- [Task brief]: Whether an entry is long or short, retype it exactly.

Saved data entries
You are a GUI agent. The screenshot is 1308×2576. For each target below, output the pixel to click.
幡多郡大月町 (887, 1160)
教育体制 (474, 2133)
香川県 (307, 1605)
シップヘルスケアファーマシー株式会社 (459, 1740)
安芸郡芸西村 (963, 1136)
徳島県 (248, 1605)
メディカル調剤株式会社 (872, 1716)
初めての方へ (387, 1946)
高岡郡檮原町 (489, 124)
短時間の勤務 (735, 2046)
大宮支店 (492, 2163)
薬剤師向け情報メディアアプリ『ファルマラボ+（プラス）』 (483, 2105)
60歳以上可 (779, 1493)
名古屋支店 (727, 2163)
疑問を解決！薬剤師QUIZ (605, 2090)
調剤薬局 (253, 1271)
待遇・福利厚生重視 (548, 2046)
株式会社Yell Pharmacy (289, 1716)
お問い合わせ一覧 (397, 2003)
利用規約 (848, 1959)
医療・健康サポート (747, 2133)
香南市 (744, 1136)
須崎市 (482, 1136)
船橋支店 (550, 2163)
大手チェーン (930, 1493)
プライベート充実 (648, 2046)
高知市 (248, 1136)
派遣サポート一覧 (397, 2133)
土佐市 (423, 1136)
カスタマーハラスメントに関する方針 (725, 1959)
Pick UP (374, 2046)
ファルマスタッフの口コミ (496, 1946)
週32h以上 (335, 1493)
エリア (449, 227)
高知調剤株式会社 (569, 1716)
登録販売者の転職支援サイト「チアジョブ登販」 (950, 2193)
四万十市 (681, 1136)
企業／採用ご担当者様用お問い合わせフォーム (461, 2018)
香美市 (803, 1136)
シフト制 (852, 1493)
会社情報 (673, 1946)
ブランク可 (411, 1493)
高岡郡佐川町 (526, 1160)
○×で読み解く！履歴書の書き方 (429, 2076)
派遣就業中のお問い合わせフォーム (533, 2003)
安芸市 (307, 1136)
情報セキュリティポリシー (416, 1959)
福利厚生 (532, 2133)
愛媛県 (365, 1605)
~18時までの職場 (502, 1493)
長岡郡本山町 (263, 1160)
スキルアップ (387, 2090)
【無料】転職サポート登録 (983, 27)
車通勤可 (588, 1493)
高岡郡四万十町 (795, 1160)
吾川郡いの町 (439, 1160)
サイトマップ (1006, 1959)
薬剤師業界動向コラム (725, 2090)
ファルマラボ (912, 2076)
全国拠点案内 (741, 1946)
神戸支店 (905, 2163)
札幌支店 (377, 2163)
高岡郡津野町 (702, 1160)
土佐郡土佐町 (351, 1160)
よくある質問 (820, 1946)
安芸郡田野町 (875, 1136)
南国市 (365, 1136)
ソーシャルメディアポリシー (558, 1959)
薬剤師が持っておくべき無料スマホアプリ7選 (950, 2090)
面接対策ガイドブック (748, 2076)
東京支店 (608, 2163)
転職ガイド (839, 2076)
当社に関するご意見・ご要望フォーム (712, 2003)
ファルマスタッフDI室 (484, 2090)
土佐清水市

- [Solution to this exercise]:
You are a GUI agent. The screenshot is 1308×2576. For each target below, output the pixel to click.
幡多郡大月町 (887, 1160)
教育体制 (474, 2133)
香川県 (307, 1605)
シップヘルスケアファーマシー株式会社 (459, 1740)
安芸郡芸西村 (963, 1136)
徳島県 (248, 1605)
メディカル調剤株式会社 (872, 1716)
初めての方へ (387, 1946)
高岡郡檮原町 (489, 124)
短時間の勤務 (735, 2046)
大宮支店 (492, 2163)
薬剤師向け情報メディアアプリ『ファルマラボ+（プラス）』 (483, 2105)
60歳以上可 (779, 1493)
名古屋支店 (727, 2163)
疑問を解決！薬剤師QUIZ (605, 2090)
調剤薬局 (253, 1271)
待遇・福利厚生重視 (548, 2046)
株式会社Yell Pharmacy (289, 1716)
お問い合わせ一覧 (397, 2003)
利用規約 (848, 1959)
医療・健康サポート (747, 2133)
香南市 (744, 1136)
須崎市 (482, 1136)
船橋支店 (550, 2163)
大手チェーン (930, 1493)
プライベート充実 (648, 2046)
高知市 (248, 1136)
派遣サポート一覧 (397, 2133)
土佐市 (423, 1136)
カスタマーハラスメントに関する方針 (725, 1959)
Pick UP (374, 2046)
ファルマスタッフの口コミ (496, 1946)
週32h以上 (335, 1493)
エリア (449, 227)
高知調剤株式会社 (569, 1716)
登録販売者の転職支援サイト「チアジョブ登販」 (950, 2193)
四万十市 (681, 1136)
企業／採用ご担当者様用お問い合わせフォーム (461, 2018)
香美市 (803, 1136)
シフト制 (852, 1493)
会社情報 (673, 1946)
ブランク可 (411, 1493)
高岡郡佐川町 (526, 1160)
○×で読み解く！履歴書の書き方 (429, 2076)
派遣就業中のお問い合わせフォーム (533, 2003)
安芸市 (307, 1136)
情報セキュリティポリシー (416, 1959)
福利厚生 (532, 2133)
愛媛県 (365, 1605)
~18時までの職場 (502, 1493)
長岡郡本山町 (263, 1160)
スキルアップ (387, 2090)
【無料】転職サポート登録 (983, 27)
車通勤可 (588, 1493)
高岡郡四万十町 (795, 1160)
吾川郡いの町 (439, 1160)
サイトマップ (1006, 1959)
薬剤師業界動向コラム (725, 2090)
ファルマラボ (912, 2076)
全国拠点案内 (741, 1946)
神戸支店 (905, 2163)
札幌支店 (377, 2163)
高岡郡津野町 (702, 1160)
土佐郡土佐町 (351, 1160)
よくある質問 (820, 1946)
安芸郡田野町 (875, 1136)
南国市 (365, 1136)
ソーシャルメディアポリシー (558, 1959)
薬剤師が持っておくべき無料スマホアプリ7選 (950, 2090)
面接対策ガイドブック (748, 2076)
東京支店 (608, 2163)
転職ガイド (839, 2076)
当社に関するご意見・ご要望フォーム (712, 2003)
ファルマスタッフDI室 (484, 2090)
土佐清水市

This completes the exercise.